Dan, I don't understand your suggestion... curlftpfs, as the name suggests, accesses an FTP server and mounts it into the filesystem. FTP doesn't support xattrs, period ... to get xattrs you'd have to modify FTP at a protocol level, wouldn't you? Secondly - isn't this a generic problem with fuse rather than something specific to curlftpfs? I think that all the components that would do the low level stuff would be in fuse - I'm no expert though (I'm just the packager!).

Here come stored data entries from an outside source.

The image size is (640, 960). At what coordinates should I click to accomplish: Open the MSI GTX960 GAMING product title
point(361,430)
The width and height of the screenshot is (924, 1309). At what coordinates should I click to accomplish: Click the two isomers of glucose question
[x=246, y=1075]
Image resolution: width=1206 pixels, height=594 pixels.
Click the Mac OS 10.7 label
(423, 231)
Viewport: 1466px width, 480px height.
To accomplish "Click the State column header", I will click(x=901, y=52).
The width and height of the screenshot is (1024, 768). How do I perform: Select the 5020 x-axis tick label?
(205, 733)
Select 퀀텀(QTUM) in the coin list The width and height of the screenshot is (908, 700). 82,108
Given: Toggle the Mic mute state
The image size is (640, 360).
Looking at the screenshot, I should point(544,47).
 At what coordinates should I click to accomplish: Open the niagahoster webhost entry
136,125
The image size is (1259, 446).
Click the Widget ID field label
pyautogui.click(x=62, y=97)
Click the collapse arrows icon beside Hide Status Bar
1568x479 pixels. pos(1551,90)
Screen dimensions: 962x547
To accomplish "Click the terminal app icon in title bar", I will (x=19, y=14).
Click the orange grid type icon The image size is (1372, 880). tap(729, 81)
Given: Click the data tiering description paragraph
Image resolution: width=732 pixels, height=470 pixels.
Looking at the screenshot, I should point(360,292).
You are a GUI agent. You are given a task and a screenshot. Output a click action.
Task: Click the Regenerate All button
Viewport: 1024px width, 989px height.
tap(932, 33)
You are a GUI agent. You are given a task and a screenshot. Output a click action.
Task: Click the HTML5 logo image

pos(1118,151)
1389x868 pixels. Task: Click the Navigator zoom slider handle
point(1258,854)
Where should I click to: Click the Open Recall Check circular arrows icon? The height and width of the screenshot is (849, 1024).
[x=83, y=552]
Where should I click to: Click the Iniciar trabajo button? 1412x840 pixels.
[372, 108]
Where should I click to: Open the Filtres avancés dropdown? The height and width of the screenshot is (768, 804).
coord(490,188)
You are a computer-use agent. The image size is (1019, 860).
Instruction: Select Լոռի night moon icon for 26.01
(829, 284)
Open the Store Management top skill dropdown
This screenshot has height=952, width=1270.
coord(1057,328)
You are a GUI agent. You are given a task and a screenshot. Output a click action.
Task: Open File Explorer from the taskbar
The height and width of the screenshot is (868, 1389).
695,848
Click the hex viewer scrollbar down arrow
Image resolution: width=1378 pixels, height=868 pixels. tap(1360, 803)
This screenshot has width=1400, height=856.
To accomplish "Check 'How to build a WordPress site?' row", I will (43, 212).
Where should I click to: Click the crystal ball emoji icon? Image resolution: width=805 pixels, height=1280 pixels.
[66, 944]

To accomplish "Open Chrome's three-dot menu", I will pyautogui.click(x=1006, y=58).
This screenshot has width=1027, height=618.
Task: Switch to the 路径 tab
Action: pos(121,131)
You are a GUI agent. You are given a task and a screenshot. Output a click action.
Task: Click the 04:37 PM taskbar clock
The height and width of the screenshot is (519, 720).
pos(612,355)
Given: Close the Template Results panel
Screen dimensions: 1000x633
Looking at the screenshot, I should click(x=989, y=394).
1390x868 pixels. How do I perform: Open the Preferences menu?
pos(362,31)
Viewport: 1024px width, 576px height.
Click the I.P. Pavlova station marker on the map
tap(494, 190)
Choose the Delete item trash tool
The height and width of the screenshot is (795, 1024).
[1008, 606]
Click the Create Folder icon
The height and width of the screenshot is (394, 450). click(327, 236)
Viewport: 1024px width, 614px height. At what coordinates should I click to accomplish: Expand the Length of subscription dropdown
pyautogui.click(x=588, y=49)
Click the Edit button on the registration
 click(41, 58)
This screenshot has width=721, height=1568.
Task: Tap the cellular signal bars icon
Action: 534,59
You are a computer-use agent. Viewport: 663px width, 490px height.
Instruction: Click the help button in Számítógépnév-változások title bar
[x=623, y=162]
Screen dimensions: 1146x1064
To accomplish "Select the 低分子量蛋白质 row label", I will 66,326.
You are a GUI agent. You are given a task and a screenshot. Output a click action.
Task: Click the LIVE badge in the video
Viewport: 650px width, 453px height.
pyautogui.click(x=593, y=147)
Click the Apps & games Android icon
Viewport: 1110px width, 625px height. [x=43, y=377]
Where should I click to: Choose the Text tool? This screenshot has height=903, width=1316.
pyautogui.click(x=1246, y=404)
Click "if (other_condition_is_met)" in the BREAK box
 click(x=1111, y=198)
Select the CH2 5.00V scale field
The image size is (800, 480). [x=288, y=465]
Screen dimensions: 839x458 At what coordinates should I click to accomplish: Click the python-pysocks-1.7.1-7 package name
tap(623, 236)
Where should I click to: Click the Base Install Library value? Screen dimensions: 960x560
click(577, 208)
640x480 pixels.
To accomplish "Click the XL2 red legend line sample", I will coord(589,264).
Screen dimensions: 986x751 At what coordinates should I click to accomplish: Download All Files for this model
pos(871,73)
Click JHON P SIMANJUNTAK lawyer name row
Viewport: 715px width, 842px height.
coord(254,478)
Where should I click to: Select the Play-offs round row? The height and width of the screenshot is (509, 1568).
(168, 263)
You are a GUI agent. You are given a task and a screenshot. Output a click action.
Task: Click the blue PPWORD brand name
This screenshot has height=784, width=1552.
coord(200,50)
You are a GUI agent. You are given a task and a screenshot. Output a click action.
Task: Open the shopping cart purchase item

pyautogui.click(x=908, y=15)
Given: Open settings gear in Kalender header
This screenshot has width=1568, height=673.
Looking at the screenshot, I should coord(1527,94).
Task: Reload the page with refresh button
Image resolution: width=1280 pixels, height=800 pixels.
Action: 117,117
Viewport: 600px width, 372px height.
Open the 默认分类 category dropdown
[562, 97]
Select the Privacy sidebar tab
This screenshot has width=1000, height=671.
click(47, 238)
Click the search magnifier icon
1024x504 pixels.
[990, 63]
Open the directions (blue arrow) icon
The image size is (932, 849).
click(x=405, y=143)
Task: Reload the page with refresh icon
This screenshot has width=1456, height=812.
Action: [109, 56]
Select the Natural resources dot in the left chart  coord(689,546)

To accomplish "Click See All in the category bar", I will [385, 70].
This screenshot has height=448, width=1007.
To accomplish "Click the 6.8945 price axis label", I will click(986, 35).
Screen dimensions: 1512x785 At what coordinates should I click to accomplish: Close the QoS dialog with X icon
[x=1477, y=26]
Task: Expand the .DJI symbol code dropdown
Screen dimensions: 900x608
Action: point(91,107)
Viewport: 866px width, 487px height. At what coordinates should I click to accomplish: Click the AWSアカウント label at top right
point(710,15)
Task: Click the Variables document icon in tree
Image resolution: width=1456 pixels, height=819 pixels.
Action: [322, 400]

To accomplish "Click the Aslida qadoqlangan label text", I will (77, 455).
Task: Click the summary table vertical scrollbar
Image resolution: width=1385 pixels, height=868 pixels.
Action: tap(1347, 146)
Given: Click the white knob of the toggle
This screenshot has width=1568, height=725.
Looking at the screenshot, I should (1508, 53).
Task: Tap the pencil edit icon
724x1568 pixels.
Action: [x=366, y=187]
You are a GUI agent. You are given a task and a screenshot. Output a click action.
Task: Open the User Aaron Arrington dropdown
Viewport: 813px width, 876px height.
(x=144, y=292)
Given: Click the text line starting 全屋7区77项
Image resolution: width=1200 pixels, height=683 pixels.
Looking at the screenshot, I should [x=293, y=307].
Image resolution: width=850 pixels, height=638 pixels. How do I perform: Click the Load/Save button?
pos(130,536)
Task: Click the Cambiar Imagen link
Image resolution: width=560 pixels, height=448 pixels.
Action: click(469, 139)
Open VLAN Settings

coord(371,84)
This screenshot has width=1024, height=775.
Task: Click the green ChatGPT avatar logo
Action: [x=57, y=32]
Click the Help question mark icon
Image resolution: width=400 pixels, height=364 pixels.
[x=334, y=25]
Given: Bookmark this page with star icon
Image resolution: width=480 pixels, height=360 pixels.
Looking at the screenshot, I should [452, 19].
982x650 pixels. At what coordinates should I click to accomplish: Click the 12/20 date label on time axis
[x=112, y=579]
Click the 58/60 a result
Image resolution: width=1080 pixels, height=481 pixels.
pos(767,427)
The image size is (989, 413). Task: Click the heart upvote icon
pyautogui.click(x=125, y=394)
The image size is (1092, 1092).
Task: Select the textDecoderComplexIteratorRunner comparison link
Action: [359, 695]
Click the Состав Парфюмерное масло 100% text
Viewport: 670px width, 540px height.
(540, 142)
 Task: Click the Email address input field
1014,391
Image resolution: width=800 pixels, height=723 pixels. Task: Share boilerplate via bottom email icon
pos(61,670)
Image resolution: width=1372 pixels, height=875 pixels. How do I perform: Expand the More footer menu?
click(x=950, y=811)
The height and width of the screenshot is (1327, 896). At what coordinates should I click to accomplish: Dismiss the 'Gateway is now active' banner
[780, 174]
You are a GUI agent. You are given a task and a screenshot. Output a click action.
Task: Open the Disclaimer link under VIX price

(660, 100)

I think we can pretty much rule out xattr support. What char file is actually labeled fixed_disk_device_t? The raw denial message should have an inode number (use find -ino) and at least part of a path name. Maybe if we find a better way to label that char file this won't be an issue. Doesn't seem like he is complaining that the labels on the fs data are problomatic, just the char file label. I don't have any idea how this fusefs works but my assumption is that something is creating a new /dev/ file which if labeled more specifically we might be able to get working....
Isn't there a way to write the policy that only grants access to /dev/fuse to automount_t? BTW. I would expect automount_t to be able to have write access to every disk on the system, for the express purpose of mounting the disks... But in this case, I only need to grant access to one such device. If there is an selinux command I can used to change /dev/fuse that would work as well. Although, I guess the command would have to be added to the udev files. Perhaps then we might have a problem of udev not being allowed to run the appropriate SELinux command. Bill
Eric: As Bill's comment implies, the only device file used by FUSE is /dev/fuse. What this means for SELinux I don't really know...
Oh this is so obvious. I should have thought of it sooner: [root@hartnell tmp]# chcon --reference=$(which mount) $(which curlftpfs) [root@hartnell tmp]# ls /ftp/sunsite.unc.edu HEADER.html HEADER.images incoming pub README unc So the problem is not with the automount_t policy, but that curlftpfs is installed with the wrong security context.
Assigning bug back to selinux, in light of #7.
I have created a new type for /dev/fuse (fuse_dev_t) Fixed in selinux-policy-2.6.4-43.fc7.src.rpm
Bulk closing all bugs in Fedora updates in the modified state. If you bug is not fixed, please reopen.